FOFA Gallery opens in the EV

Barbara Black


FOFA Gallery director Lynn Beavis toasts the new space at the Sept. 21 opening party. The gallery will showcase the work of Concordians.

photo by Kate Hutchinson

At last the Faculty of Fine Arts has its own art gallery. It’s in a splendid location, facing Ste. Catherine St. in the new EV building. At the festive opening on Sept. 21, Dean Catherine Wild congratulated former dean Christopher Jackson for his work in realizing this long-awaited facility.

It includes the gallery proper plus a small dark space for video installations and other specific artworks, the vitrines or windows facing the interior corridor, and a sculpture court on the street, where Randall Anderson’s dashing figure, Zoom!, evokes a student — or perhaps a professor, or even a business executive — covered in Post-it notes.

The show inside the gallery, called Body Notes, includes work by five artists who deal with the human body. Marc Séguin shows a big work called Road Kill, in which a bas-relief crow (a real, dead bird) takes aim at a recumbent woman. Also represented are Caroline George, Sophie Jodoin, Theresa Sapergia and Marion Wagschal.

As director Lynn Beavis explained, the gallery’s mandate is to showcase the work of faculty, students, staff and alumni of Fine Arts in many forms.

From Oct. 20 - Nov. 12, the FOFA will show an exhibition called Auktion 392: Reclaiming the Galerie Stern, Düsseldorf. Art History professor Catherine MacKenzie and her fourth-year class have assembled material from the estate of well-known Montreal dealer Max Stern, who was forced to liquidate his art collection in Nazi Germany. As efforts to reconstitute the Stern collection continue with the active participation of Concordia, this is bound to be an important show.

The FOFA Gallery, as it is being called for now, shares the non-academic space in the EV building with several other enterprises. This summer the jean giant Parasuco rented space while its store at Crescent and Ste. Catherine was being renovated.

November will see the opening of the Montreal flagship store of Arc’teryx, a Vancouver-based outerwear chain that wants to break into the eastern Canadian market.

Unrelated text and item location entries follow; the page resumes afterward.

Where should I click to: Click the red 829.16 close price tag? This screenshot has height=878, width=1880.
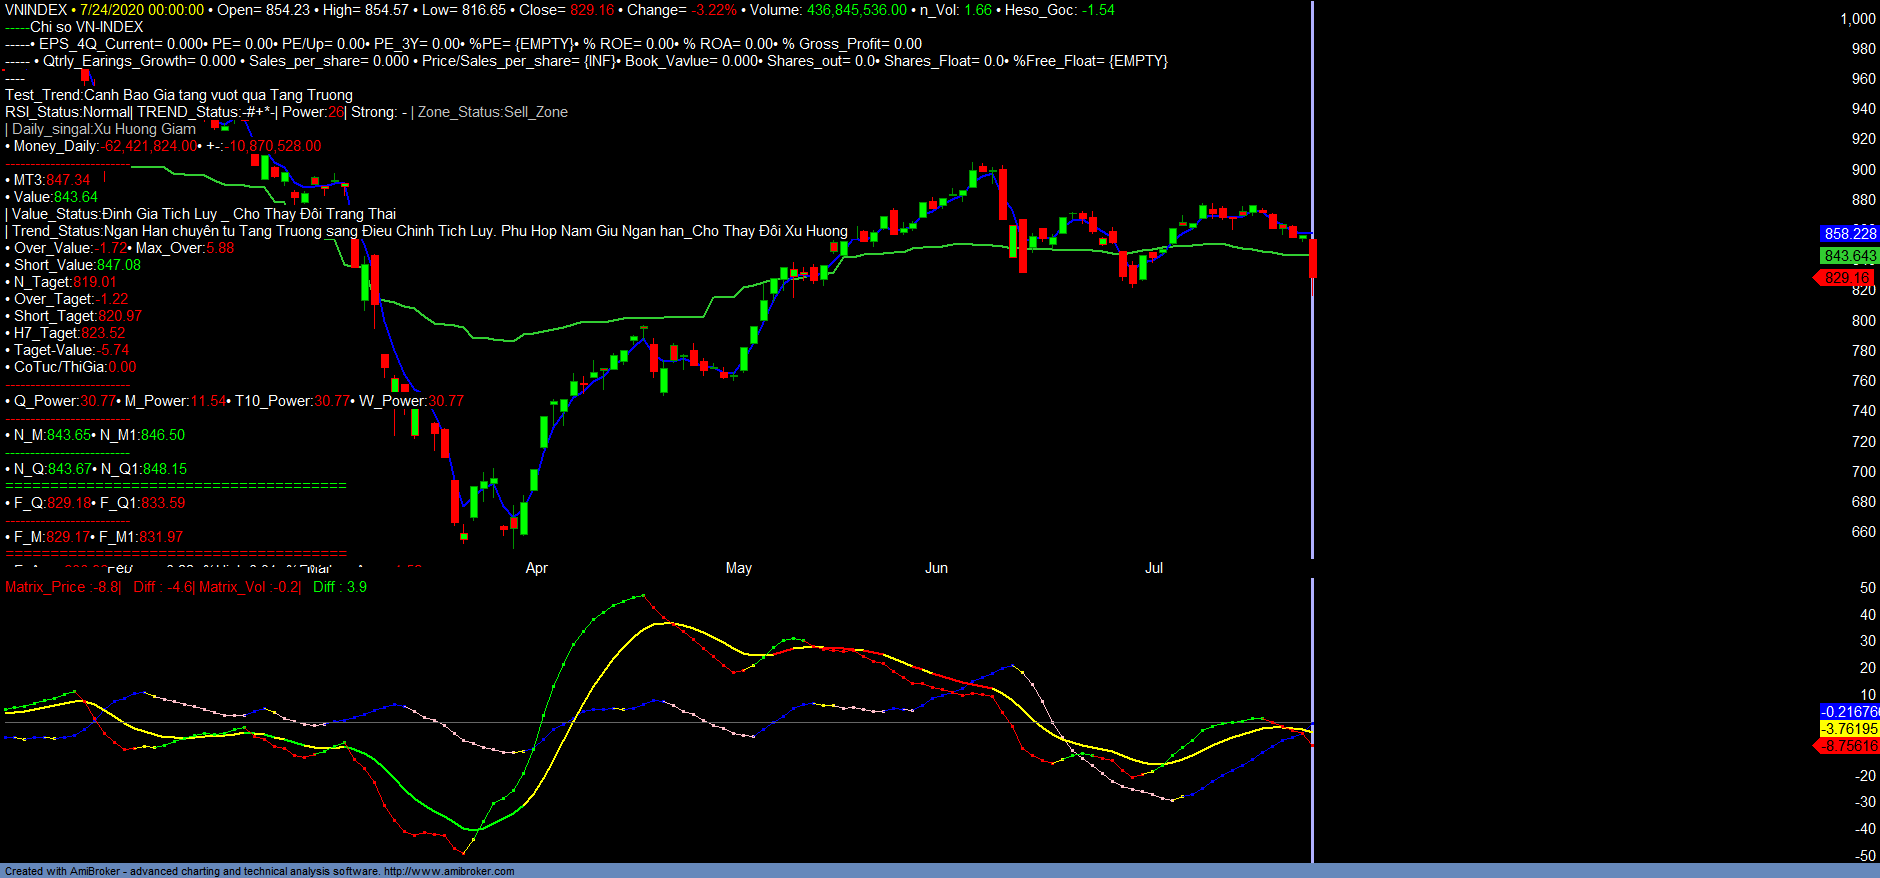1846,278
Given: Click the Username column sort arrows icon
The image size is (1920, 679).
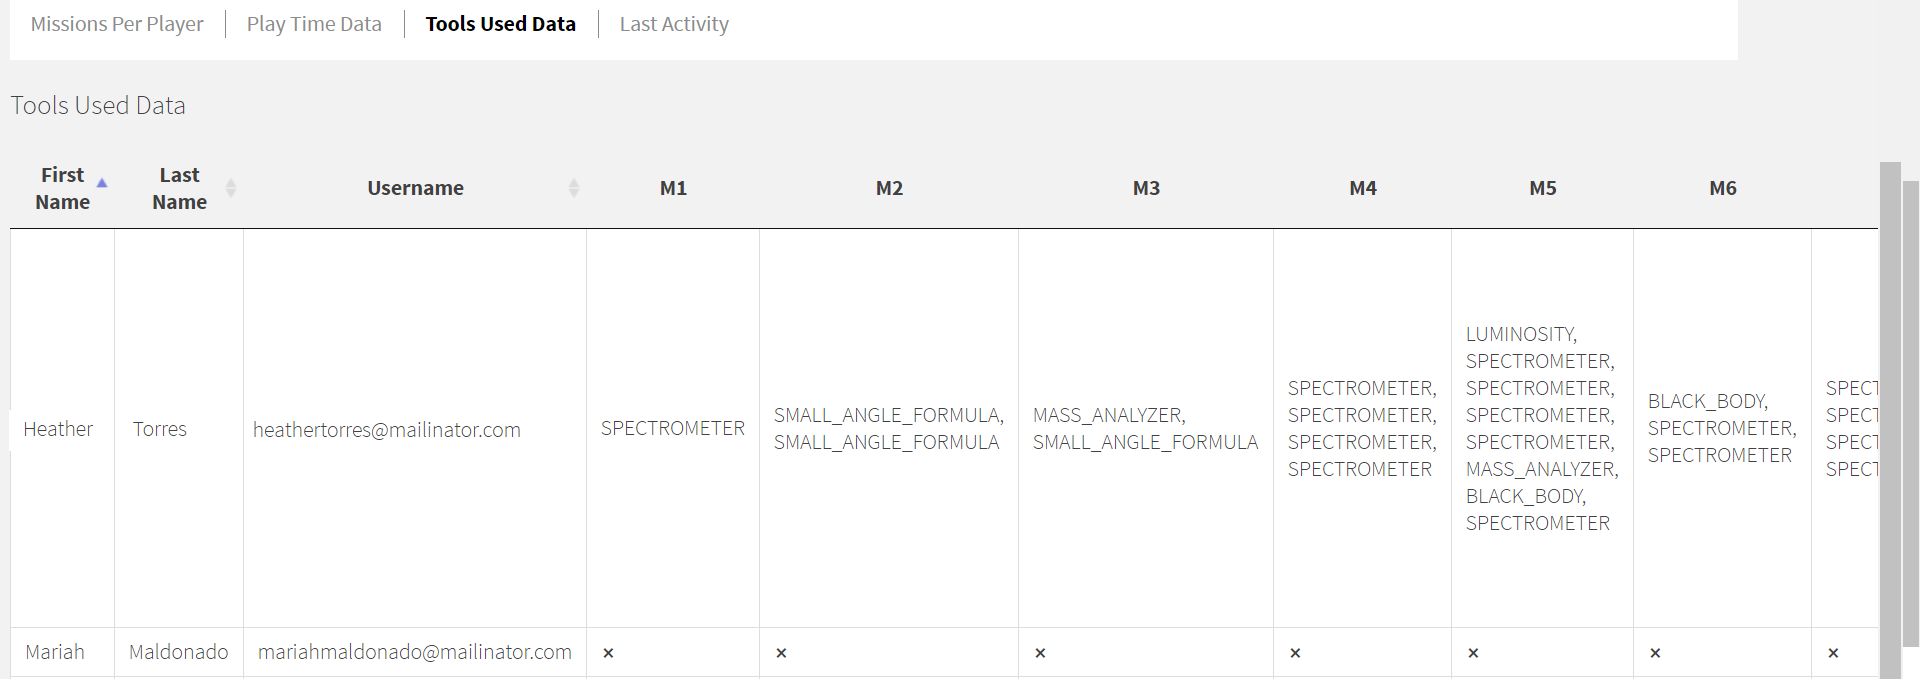Looking at the screenshot, I should click(x=574, y=188).
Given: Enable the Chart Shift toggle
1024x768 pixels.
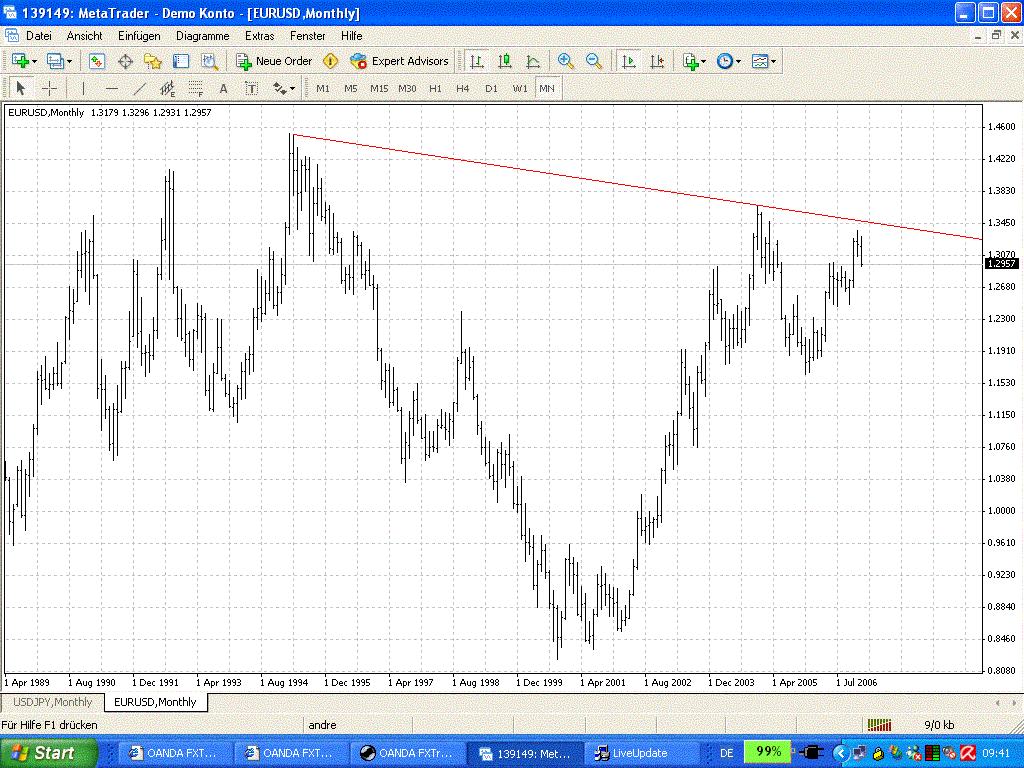Looking at the screenshot, I should [x=657, y=61].
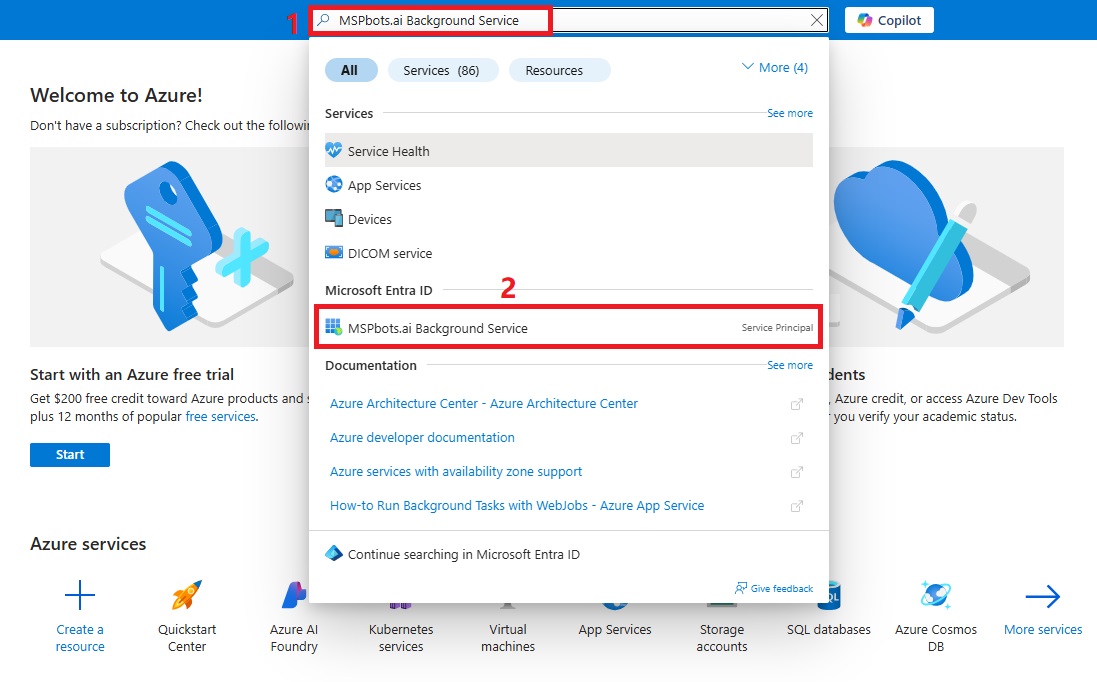Open Create a resource plus icon
This screenshot has width=1097, height=682.
(x=80, y=597)
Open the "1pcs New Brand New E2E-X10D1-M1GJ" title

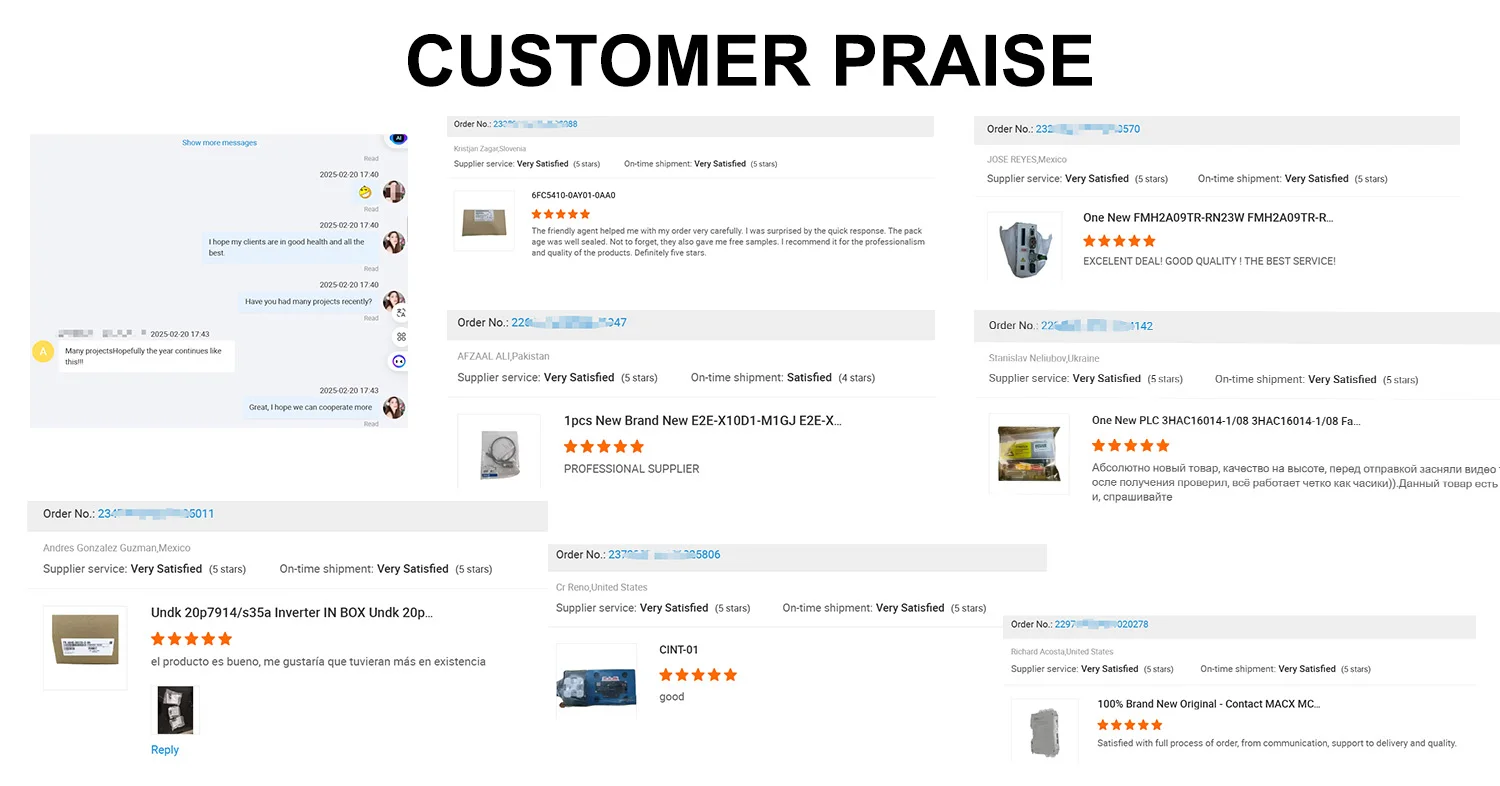[x=702, y=421]
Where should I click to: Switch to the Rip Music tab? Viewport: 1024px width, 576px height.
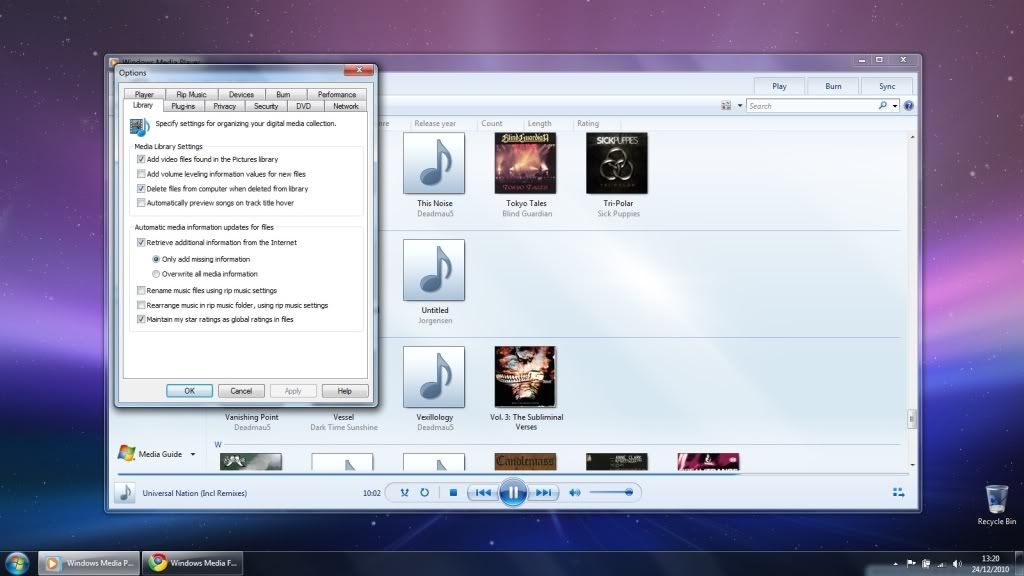(191, 95)
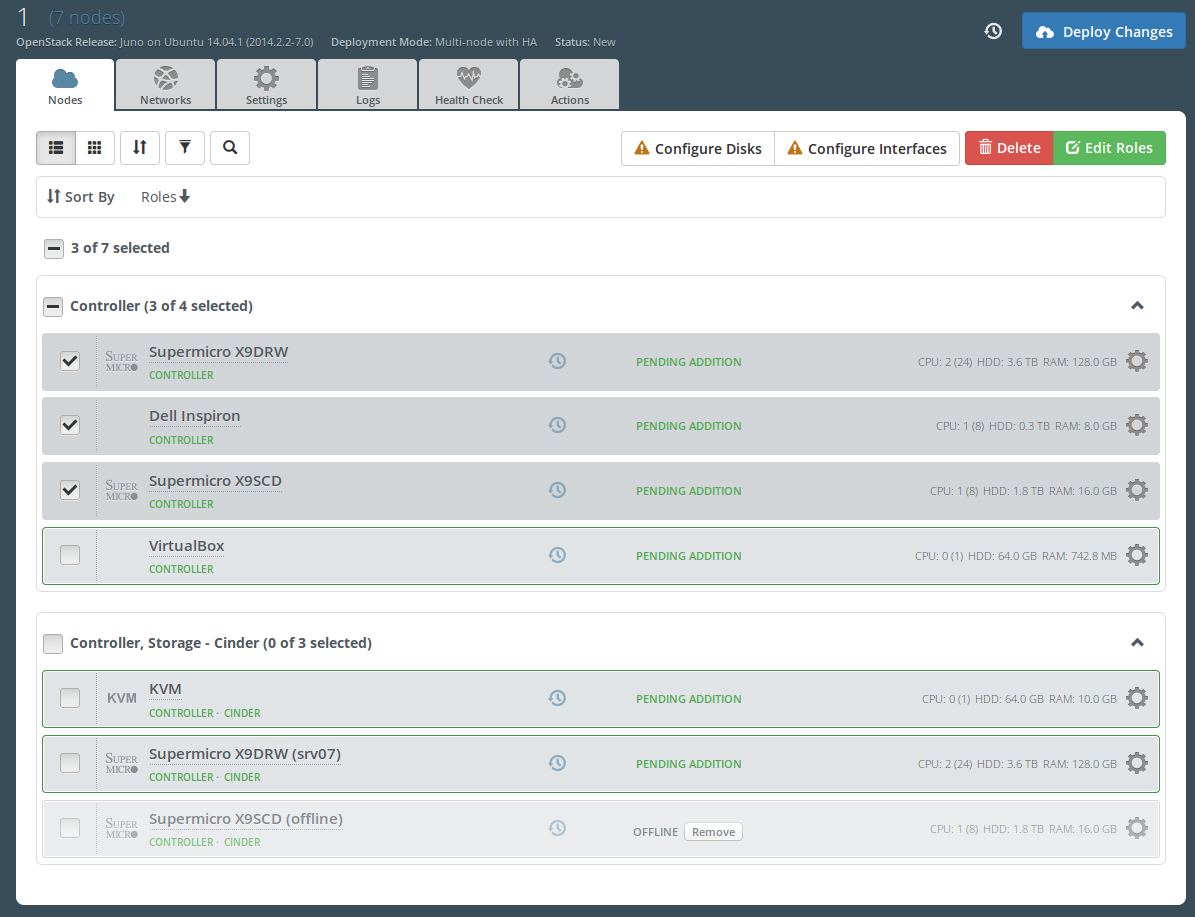Click history icon next to Deploy Changes
This screenshot has width=1195, height=917.
[x=993, y=31]
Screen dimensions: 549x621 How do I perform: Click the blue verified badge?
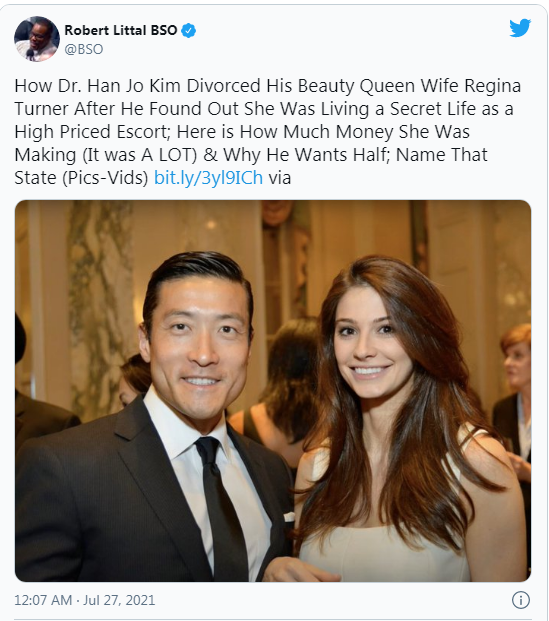point(189,30)
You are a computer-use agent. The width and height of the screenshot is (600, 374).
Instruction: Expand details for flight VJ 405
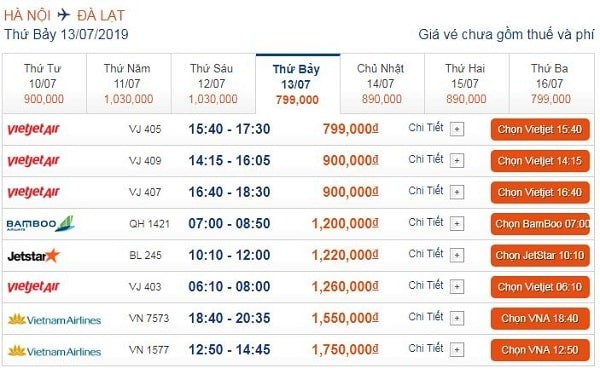457,129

Another 1,500 square feet of space is ready to be leased along Ste. Catherine St.

At the north end of the building, on the metro level, a branch of Omer DeSerres art and crafts supplies is already in place, and a branch of Jugo Juice will provide fresh fruit juice to thirsty patrons of the new recreation facilities.

Back at ground level, on the Mackay St. side of the EV building, an alumna is setting up shop. Michaelee Lazore, a graduate in mechanical engineering, is the proprietor of Sequoia, which sells beauty products and candles in Kahnawake. She plans to open her second store at Concordia in November.